Bruno Quintiliano
A última vez que vi alguém tão empolgado com a Groenlândia foi em uma partida de War. No jogo de tabuleiro, a maior ilha do mundo é um território estratégico. Ela fornece uma ligação entre a América do Norte e a Europa. Fora do jogo, a Groenlândia é menos glamorosa. O território autônomo da Dinamarca é conhecido por sua vastidão gelada e baixa população de 57 mil habitantes. Sua economia é modesta, dependendo de um subsídio dinamarquês de US$ 500 milhões, que representa mais da metade do orçamento público. Ainda assim, Donald Trump, como um jogador com um objetivo claro, lançou-se na campanha Make Greenland Great Again.
Neste texto, vou explorar os dois principais motivos que levaram Trump a colocar o frio da Groenlândia no calor das disputas geopolíticas.
Recursos minerais
A mudança climática está acelerando a competição geopolítica no Ártico. O derretimento de gelo facilita o acesso a recursos naturais antes inacessíveis, como petróleo e minerais. Embora coberta de gelo, a Groenlândia abriga vastos recursos inexplorados, incluindo mais de 43 dos 50 elementos raros essenciais para a tecnologia limpa.
Em 2023, o governo dinamarquês destacou a Groenlândia como grande depósito de minerais estratégicos. O relatório revelou reservas significativas de cobalto, grafite, lítio e níquel, essenciais para indústrias em crescimento, como baterias e veículos elétricos (New York Times, 2024).
Além disso, em 2022, a CNN informou que bilionários como Jeff Bezos, Michael Bloomberg e Bill Gates estavam investindo na Kobold Metals. A empresa foca na exploração mineral na Groenlândia. Kurt House, CEO, afirmou: “Estamos procurando o maior depósito de níquel e cobalto do mundo” (CNN, 2022).
Outro indicativo do potencial da região é um estudo da Agência Federal de Informação Energética dos EUA. Em 2012, a pesquisa revelou que o Ártico contém cerca de 13% das reservas de petróleo e 30% das de gás natural ainda não descobertas (EIA, 2012).
Rotas marítimas
O degelo no Ártico tem aberto novas rotas de navegação marítima, atraindo o interesse de potências como China e Rússia. As duas nações estão trabalhando juntas para desenvolver essas passagens estratégicas. Em novembro de 2024, o South China Morning Post anunciou que elas concordaram em cooperar na Rota do Mar do Norte (SCMP, 2024).

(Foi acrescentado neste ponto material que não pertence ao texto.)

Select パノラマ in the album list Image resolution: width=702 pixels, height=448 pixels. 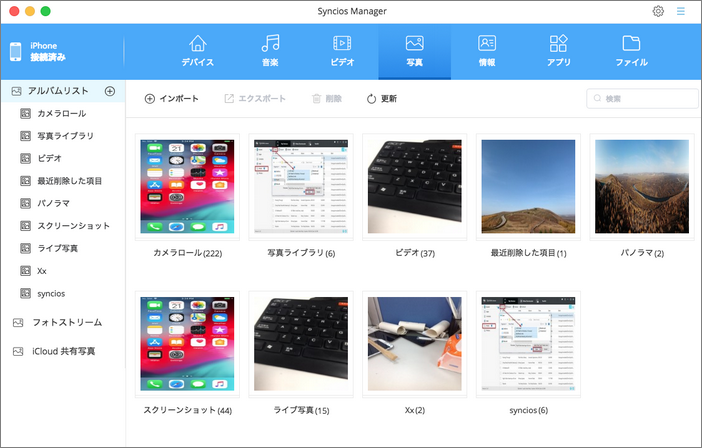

Outro dado relevante é o aumento de 37% na navegação no Ártico entre 2013 e 2023 (Arctic Council, 2024). Esse crescimento demonstra como a redução do gelo facilita o acesso a regiões remotas. Isso acontece especialmente em um momento em que o mundo busca encurtar rotas marítimas.
Estima-se também que a Rota do Mar do Norte possa reduzir em até 40% a distância entre portos no noroeste europeu e o Extremo Oriente, em comparação com a rota pelo Canal de Suez (Journal of Transport Geography, 2011).
Política externa
Trump não é o primeiro presidente americano a almejar a aquisição da Groenlândia. Harry Truman, em 1945, também demonstrou interesse em comprar a ilha após a Segunda Guerra Mundial, como parte de uma estratégia para conter a expansão das forças soviéticas. Oito décadas depois, Trump recorre à mesma lógica estratégica, observando a crescente presença da Rússia e da China no Ártico.
É relevante destacar que a política externa dos Estados Unidos tem voltado sua atenção para a Groenlândia, um foco que se intensificou recentemente. Durante o seu primeiro mandato, Trump reabriu o consulado americano na região e comprometeu-se a destinar mais de 12 milhões de dólares em ajuda. Já sob a presidência de Biden, foi assinado um acordo de 12 anos para a manutenção da Base Aérea de Thule, que vem se tornando cada vez mais importante para o governo dos Estados Unidos, consolidando a presença militar americana na ilha com um investimento de 3,95 bilhões de dólares.
Ao trazer à tona o desejo de “conquistar” a Groenlândia, Trump revive um sonho antigo. A ilha, assim como em um jogo de War, não é apenas um pedaço de terra, mas um ponto crucial em um jogo maior de poder, segurança e recursos. A questão vai além de uma simples disputa por território, ela é tão peculiar que faz Trump crer nas mudanças climáticas e apelar para a questão de segurança nacional.
A proteção do mundo livre, evocada por Trump é a representação do realismo nas relações internacionais que enfatiza a busca pelo poder, segurança e os interesses nacionais como motivadores centrais da política externa de um Estado.